**Brief**
Rewrite the passage on the origin of Earth's water from "In recent years, the" to "to the Sun.", switching every "hydrogen" to "deuterium".

** Opening Source extract block **

Asteroids, on the other hand, have proved to be a better match to the isotopic flavour of Earth’s oceans, but their small size and water load means that an enormous number of impacts would be required to account for all the water on Earth. The grand tack hypothesis, which posits that Jupiter ploughed through the asteroid belt early in the history of the solar system, has been suggested as one explanation for some of these supposed asteroid collisions.
In recent years, the idea has gained ground that perhaps much of Earth’s water is homegrown and formed during the process of planetary formation. Planetary scientists use hydrogen as a proxy for water content; because water molecules (H2O) are composed of oxygen and hydrogen atoms, and given that oxygen is abundant in the crust and mantle of our planet, finding hydrogen in the building blocks of Earth is akin to finding water. However, as hydrogen is the lightest gas, scientists had long assumed it would not be found in planetary material that formed in the inner solar system close to the Sun.
Laurette Piani, a cosmochemist at the University of Lorraine in Nancy, France, led a team of researchers that set out to look for hydrogen in material similar to that which formed the early Earth. They analysed a very rare type of meteorite called an enstatite chondrite (EC), as these have a similar isotopic composition to terrestrial rocks. Piani explained to OpenMind that, “we don’t know exactly where enstatite chondrites formed, but their chemical and mineralogical composition let people think that they formed closer to the Sun than other chondrite types. They can be seen as remnants of the planetary material that was present in the inner solar system (where the rocky planets formed).”

** Closing Source extract block **
** Opening Given data block **

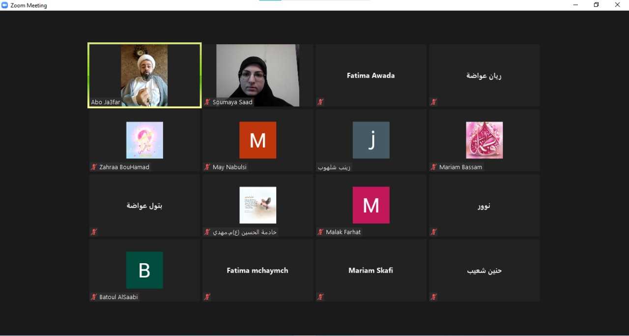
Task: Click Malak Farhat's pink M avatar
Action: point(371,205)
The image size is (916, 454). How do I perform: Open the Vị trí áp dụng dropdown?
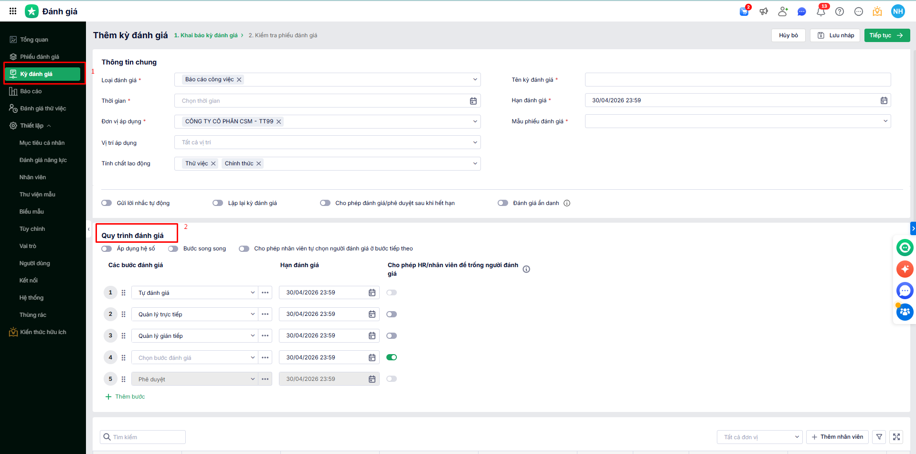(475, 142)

** Closing Given data block **
** Opening Given data block **

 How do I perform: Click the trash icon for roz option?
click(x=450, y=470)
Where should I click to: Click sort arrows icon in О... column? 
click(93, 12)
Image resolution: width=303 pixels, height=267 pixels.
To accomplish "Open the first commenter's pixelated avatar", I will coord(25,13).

** Closing Given data block **

**Exercise solution**
In recent years, the idea has gained ground that perhaps much of Earth’s water is homegrown and formed during the process of planetary formation. Planetary scientists use deuterium as a proxy for water content; because water molecules (H2O) are composed of oxygen and deuterium atoms, and given that oxygen is abundant in the crust and mantle of our planet, finding deuterium in the building blocks of Earth is akin to finding water. However, as deuterium is the lightest gas, scientists had long assumed it would not be found in planetary material that formed in the inner solar system close to the Sun.